Encoded Jamming Secure Communication for RIS-Assisted and ISAC Systems
Hao Yang, Hao Xu, Kai Wan, Sijie Zhao, Robert Caiming Qiu
TL;DR
This work tackles secure wireless communications by marrying encoded jamming (EJ) with reconfigurable intelligent surfaces (RIS). It develops a joint optimization framework that leverages SDR/MM for MISO EJ design and a low-complexity EJ–WMMSE algorithm for MIMO EJ, and further extends EJ to integrated sensing and communications (ISAC) to derive a Pareto frontier between secrecy rate and sensing mutual information.
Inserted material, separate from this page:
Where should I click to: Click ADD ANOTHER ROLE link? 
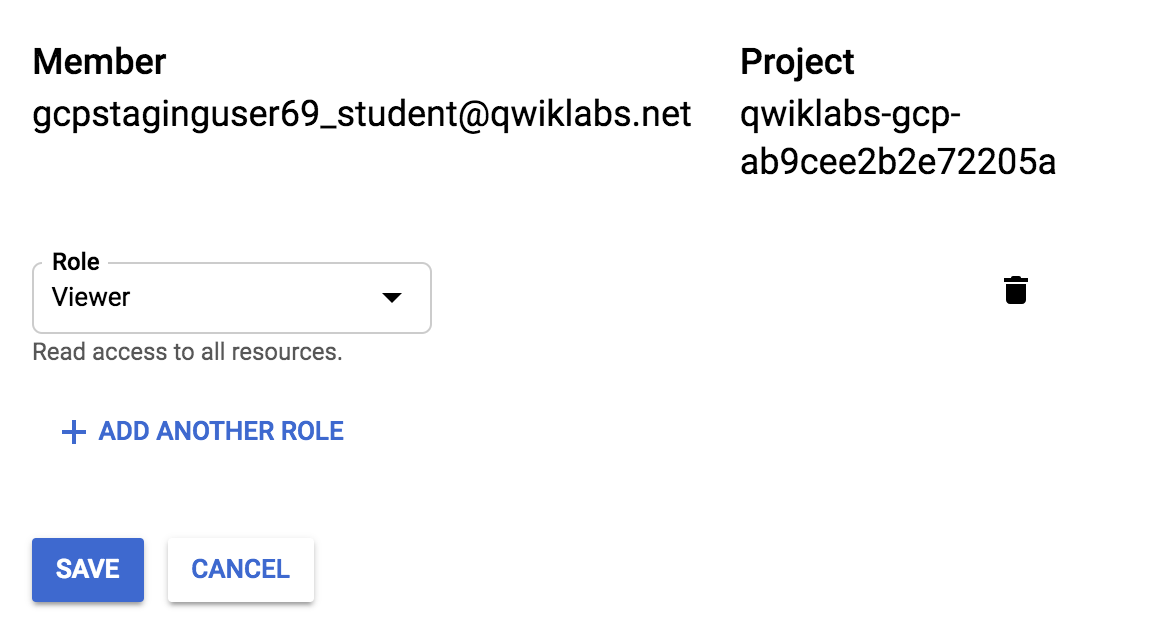coord(203,431)
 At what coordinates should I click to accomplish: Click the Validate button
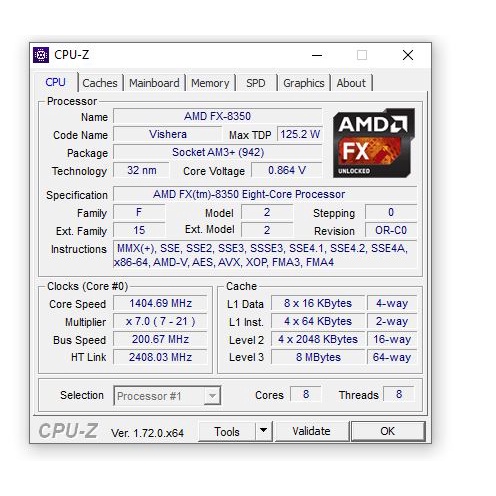311,431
The results show that RIS-enhanced EJ can significantly outperform traditional GN-based approaches across various channel conditions, and that the ISAC extension supports effective trade-offs between security and sensing performance. Together, these contributions propose a practical, scalable path toward robust physical-layer security in next-generation RIS-enabled networks and ISAC scenarios, with future work on robustness to CSI imperfections and discrete RIS phase profiles.
Abstract
This paper considers a cooperative jamming (CJ)-aided secure wireless communication system. Conventionally, the jammer transmits Gaussian noise (GN) to enhance security; however, the GN scheme also degrades the legitimate receiver's performance. Encoded jamming (EJ) mitigates this interference but does not always outperform GN under varying channel conditions. To address this limitation, we propose a joint optimization framework that integrates reconfigurable intelligent surface (RIS) with EJ to maximize the secrecy rate. In the multiple-input single-output (MISO) case, we adopt a semidefinite relaxation (SDR)-based alternating optimization method, while in the multiple-input multiple-output (MIMO) case, we develop an alternating optimization algorithm based on the weighted sum mean-square-error minimization (WMMSE) scheme. Furthermore, we are the first to incorporate EJ into an integrated sensing and communication (ISAC) system, characterizing the Pareto boundary between secrecy rate and sensing mutual information (MI) by solving the resulting joint optimization problem using a modified WMMSE-based algorithm. Simulation results show that the proposed schemes significantly outperform benchmark methods in secrecy rate across diverse channel conditions and clearly reveal the trade-off between security and sensing.